I really hate Sarcoidosis! This dis-ease has taken through many trials and tribulations over the last sixteen years. From being diagnosed in my lungs via a bronchioscopy and being scared to death each time I visited the doctor’s office thereafter. Every doctor asked if I was told how long I was told I was going to live to “you bet you should’ve never smoked.” The thing is, I never did. Next while participating in a clinical trial for a drug call Remicade back in 2001 at the University of Pennsylvania Hospital; Sarcoidosis attacked my sinuses. This resulted in three sinus surgeries and the loss of two of my senses; taste and smell. Later it has attacked my blood, bones, skin and eyes in no chronological order. Now, after an 11 day stint in the hospital after being admitted with congested heart failure and pneumonia, my blood pressures are hard to regulate. Went in with the first reading of 200/115. Scary as you know what. I was also told the my potassium and magnesium levels were dangerously depleted and I had to be admitted if I didn’t want to die. My family took it very hard and stayed with me after being admitted until 3 a.m. We cried, prayed and strategized because that’s what we do. I absolutely love my husband and children. So now what’s being said is that they believe that the Sarcoidosis is attacking my heart which is causing the irregularities in my blood pressures. I am on so many different meds for my blood pressure. One in particular, Hydralazine, causes severe headaches sometimes after I take it. So this brings me back to the title, after the scare of congested heart failure I am fighting for my life with a vengeance now. I want to live a long healthy life. My goal is to eventually get off of these meds and find a way to build my lungs back up to wean off of the continuous Oxygen. So all I ask is for prayers for a healthy recovery please.
As always, peace and blessings to you all. Until next time be healthy, happy and please support Sarcoidosis Awareness by donating via http://stopsarcoidosis.org.
Woke up this morning after a very sleepless night feeling heavy. Muscle and joint pain with spasms caused me to require assistance from my husband to get dressed and downstairs. When asked what was going through my head I stated that I felt as a failure to be a mother, failure to be a wife, failure as a Sarcoidosis Advocate and now failure as an Acti-Lab Ambassador. Why, because my health is deterring me from living as I ought to be. My 50th birthday is this upcoming Friday, June 3rd. Where I wanted to be and where I am now is not as I expected. The problem is should I accept it or should I change it.
Two new masses found on my lungs, a breast cancer scare, Cardiac Sarcoidosis issues, NeuroSarcoidosis issues, Fibromyalgia flare, new doctor, multiple testing, new medication changes, medical insurance issues, etc… This is just been the last three months. This could make a person very stressed and it has. I watch my husband working himself to death just trying to make ends meet. He never asks for help and he never complains, but you can feel his spirit shift. I am scared for him.
The only way that I could help without sitting on the corner with a cup in my hand was to find something that I could do when I could do it.

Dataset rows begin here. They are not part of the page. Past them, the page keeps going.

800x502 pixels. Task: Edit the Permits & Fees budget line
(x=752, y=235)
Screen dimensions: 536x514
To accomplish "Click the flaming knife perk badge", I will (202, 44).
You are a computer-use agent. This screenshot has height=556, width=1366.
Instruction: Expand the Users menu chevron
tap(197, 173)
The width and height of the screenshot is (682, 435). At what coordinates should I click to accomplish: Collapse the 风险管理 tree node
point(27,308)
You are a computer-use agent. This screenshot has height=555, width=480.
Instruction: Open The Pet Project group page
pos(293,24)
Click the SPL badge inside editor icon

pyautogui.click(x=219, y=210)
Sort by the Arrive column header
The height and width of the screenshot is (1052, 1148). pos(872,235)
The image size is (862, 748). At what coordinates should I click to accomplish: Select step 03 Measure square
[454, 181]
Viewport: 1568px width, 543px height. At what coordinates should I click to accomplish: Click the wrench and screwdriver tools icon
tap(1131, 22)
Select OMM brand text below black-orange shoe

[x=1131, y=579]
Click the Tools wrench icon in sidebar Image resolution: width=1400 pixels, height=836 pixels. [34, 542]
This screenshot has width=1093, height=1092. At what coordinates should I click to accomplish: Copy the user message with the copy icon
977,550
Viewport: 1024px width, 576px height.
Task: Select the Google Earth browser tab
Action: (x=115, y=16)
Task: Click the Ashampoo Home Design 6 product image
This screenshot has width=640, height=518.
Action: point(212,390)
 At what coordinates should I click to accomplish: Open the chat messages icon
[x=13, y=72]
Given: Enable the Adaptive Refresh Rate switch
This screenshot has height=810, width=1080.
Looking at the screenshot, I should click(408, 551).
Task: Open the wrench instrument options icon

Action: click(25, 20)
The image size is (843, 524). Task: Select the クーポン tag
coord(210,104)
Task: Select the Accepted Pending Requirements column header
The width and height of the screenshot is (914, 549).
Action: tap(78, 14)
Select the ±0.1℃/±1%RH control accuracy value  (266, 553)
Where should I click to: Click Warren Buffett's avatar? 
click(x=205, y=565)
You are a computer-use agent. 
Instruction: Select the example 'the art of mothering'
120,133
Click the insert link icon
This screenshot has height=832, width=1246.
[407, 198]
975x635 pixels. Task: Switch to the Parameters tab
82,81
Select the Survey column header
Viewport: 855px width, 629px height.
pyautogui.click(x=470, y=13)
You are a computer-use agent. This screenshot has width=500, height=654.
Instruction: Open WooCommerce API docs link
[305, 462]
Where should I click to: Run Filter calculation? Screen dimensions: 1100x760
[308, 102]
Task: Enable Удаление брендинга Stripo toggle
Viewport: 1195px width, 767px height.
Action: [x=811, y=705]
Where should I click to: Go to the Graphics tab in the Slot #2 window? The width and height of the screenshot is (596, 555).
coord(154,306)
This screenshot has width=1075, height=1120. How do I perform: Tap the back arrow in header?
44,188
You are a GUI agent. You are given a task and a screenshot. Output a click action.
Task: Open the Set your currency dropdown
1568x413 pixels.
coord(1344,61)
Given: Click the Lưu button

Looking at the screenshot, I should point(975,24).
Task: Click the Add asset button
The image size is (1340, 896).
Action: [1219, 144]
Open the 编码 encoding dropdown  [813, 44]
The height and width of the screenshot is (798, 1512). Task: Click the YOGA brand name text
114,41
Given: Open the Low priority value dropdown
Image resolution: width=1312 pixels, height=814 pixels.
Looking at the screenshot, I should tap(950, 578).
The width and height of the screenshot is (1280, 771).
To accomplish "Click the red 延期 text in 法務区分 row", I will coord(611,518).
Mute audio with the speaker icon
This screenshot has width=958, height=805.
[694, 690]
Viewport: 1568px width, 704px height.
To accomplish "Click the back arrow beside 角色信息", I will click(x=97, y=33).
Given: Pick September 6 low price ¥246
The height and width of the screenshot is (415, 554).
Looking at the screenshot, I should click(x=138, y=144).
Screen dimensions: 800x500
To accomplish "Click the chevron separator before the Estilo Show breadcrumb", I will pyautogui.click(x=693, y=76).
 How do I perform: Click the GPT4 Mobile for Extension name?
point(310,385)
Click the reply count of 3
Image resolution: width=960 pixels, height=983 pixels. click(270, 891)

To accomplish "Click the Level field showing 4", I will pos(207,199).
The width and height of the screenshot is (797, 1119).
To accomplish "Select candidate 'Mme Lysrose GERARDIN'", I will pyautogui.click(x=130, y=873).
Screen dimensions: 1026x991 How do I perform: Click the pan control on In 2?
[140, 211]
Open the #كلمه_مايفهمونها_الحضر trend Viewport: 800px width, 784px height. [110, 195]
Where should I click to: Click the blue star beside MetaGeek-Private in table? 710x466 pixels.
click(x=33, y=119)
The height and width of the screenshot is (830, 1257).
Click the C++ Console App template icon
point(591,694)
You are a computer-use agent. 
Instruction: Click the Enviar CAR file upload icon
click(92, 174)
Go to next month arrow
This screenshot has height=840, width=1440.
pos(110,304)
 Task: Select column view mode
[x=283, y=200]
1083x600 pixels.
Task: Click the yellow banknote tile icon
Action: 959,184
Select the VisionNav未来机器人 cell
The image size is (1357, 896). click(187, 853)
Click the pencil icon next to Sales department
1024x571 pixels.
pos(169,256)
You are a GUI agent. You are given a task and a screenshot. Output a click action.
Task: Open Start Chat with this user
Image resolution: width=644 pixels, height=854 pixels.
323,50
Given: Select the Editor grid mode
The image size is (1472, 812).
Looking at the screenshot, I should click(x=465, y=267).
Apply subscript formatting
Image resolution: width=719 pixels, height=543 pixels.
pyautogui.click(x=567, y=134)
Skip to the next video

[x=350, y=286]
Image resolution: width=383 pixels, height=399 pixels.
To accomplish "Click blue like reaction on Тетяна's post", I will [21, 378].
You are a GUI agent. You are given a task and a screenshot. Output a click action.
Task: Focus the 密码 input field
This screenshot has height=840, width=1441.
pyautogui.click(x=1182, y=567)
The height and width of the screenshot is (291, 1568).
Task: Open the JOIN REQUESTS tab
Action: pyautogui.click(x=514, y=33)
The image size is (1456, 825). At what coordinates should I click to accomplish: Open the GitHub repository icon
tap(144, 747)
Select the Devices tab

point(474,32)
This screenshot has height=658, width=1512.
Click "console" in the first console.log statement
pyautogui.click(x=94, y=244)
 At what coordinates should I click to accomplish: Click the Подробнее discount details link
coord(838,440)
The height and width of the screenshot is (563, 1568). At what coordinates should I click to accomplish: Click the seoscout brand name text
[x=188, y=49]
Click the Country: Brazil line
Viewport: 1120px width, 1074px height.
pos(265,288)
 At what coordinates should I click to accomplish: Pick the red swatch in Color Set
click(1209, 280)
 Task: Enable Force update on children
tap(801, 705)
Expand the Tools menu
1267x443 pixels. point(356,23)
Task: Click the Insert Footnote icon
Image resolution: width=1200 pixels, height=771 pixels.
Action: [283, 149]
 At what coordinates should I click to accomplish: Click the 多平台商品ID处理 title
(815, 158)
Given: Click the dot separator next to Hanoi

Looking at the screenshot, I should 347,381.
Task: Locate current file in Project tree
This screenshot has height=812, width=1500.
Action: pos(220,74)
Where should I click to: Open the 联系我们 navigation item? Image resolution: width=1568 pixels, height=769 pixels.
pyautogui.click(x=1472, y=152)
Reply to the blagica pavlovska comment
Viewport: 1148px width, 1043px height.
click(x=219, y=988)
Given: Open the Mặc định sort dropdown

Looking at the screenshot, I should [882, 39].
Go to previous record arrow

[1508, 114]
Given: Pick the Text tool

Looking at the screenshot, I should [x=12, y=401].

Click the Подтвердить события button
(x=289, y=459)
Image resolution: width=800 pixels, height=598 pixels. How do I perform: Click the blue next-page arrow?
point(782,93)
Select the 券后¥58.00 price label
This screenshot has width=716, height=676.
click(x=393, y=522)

Something that is not so stressful that I would get overwhelmed. So I started my own business and it is, not for not trying my damnedest, getting off to a slow start. I thought that of those that are most important to me, would have been my first clients. Not happening. No, I cannot work in a normal setting due to my illness and knowing this I thought that support would have come fast and everyone would be happy that I am trying and that something has motivated me to strive to continue to fight. I understand that everyone has financial problems and I can relate, which I why I jumped into this venture. There is even opportunities for those that can to join me with trying to make some extra income.
Why am I stressing? I truly don’t know because I trust that God has a plan for me. Sorry for venting.
Here it is 16 years after my diagnosis and the knowledge of what Sarcoidosis is or where its origin began is still a mystery. Why is this? I know for a fact that we Warriors are still fighting for our lives. We are still spreading Sarcoidosis awareness throughout our communities and on social media. We are still wearing our purple and holding our events. We are still obtaining proclamations from our governors of state. So what is the hold up? Why aren’t there more specialists out there to treat the many symptoms and problems caused by the disease and the medicines used to treat it? Why are we still not being treated in the emergency rooms across the country properly? Why isn’t there funding to find a cure? The answer is simple. They don’t care because it is not happening to them. At least that is my opinion. They are not suffering from the debilitating pain. They are not feeling their lives slip away. They are not dealing with the financial strains that the disease brings on the family. They are not dealing with the lengthy and costly misdiagnosis processes. They are not being looked at like they are crazy.
No energy. Tired of being tired. Pain beyond comprehension. Frustration and loss of self. Financial strain. Loss of friends and family who do not get what Sarcoidosis is or what it does to you.
If anyone else has an answer, please tell me.
Peace and blessings,
United front against Sarcoidosis. We’re fighting for a cure!